| Data rows |
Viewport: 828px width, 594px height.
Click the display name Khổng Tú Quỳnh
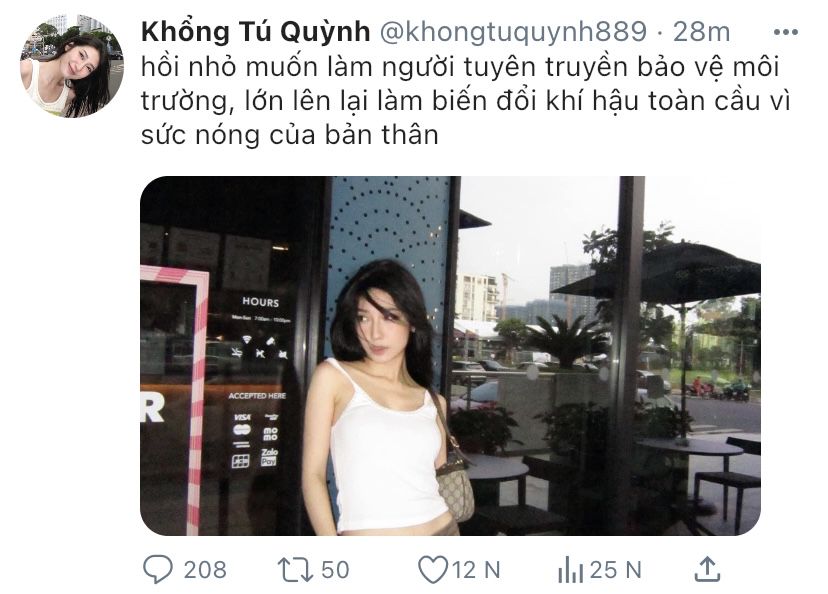tap(256, 32)
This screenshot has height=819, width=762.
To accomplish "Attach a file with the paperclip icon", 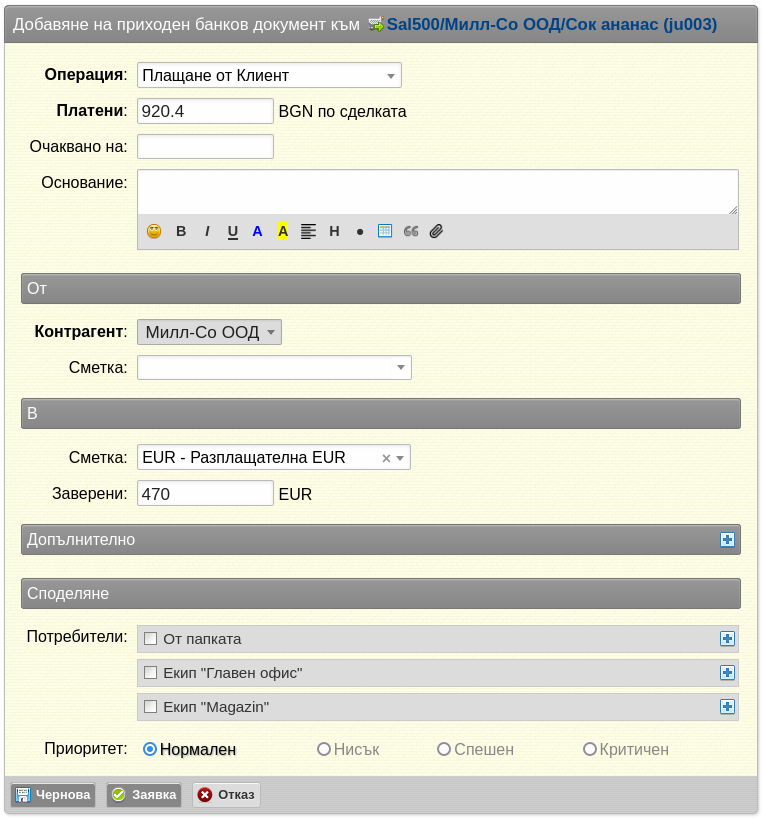I will pyautogui.click(x=436, y=231).
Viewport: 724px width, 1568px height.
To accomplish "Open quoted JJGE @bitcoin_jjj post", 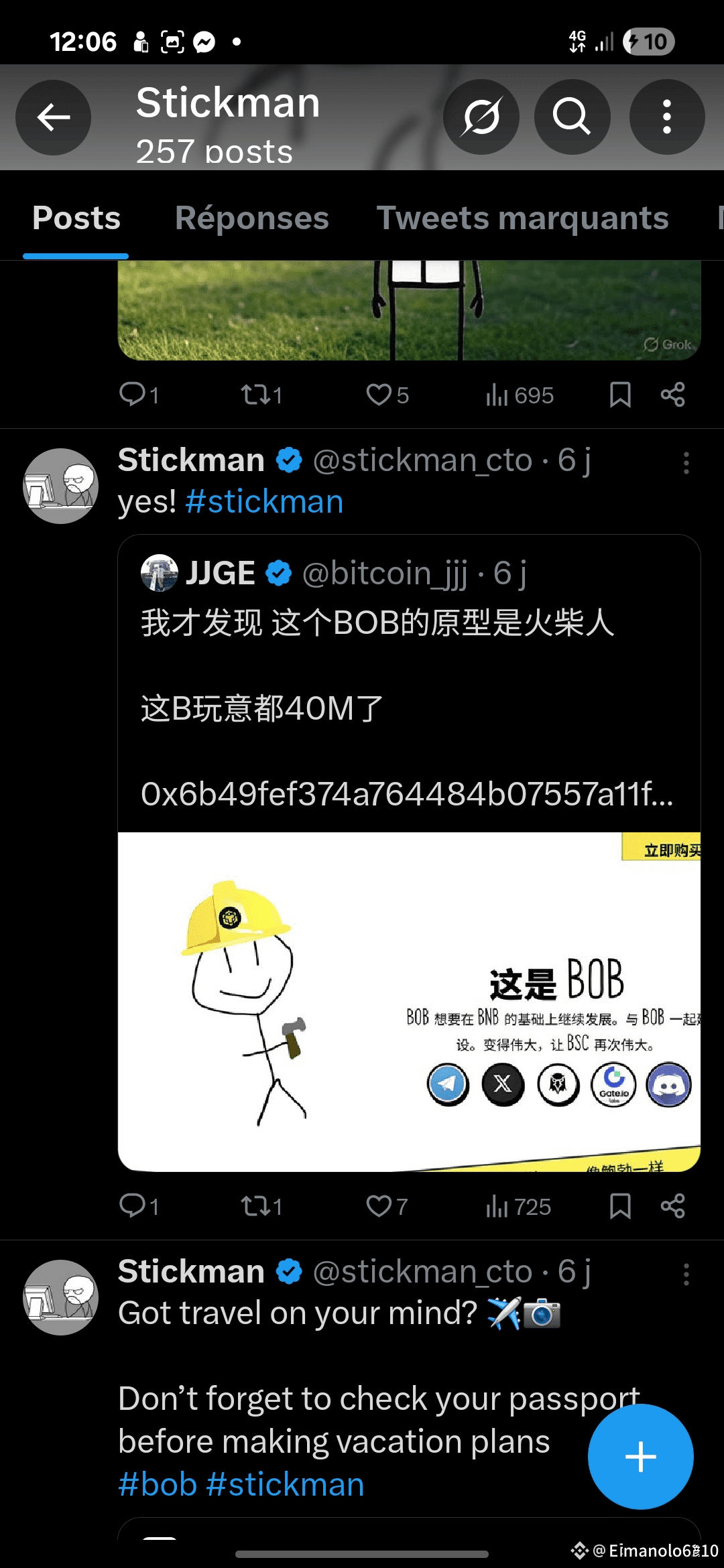I will pos(410,683).

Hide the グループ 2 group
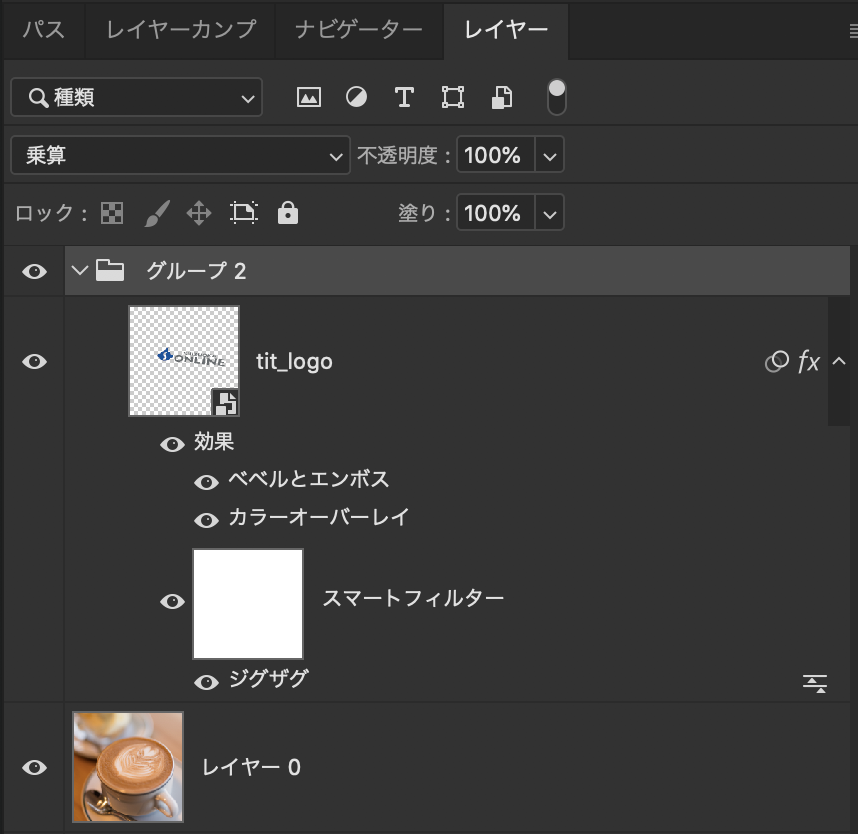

| Exercise requirements |
How many lines in the items contain the string "Viewport" with the same capitalization? Reply with the number alone.

| Worked answer |
2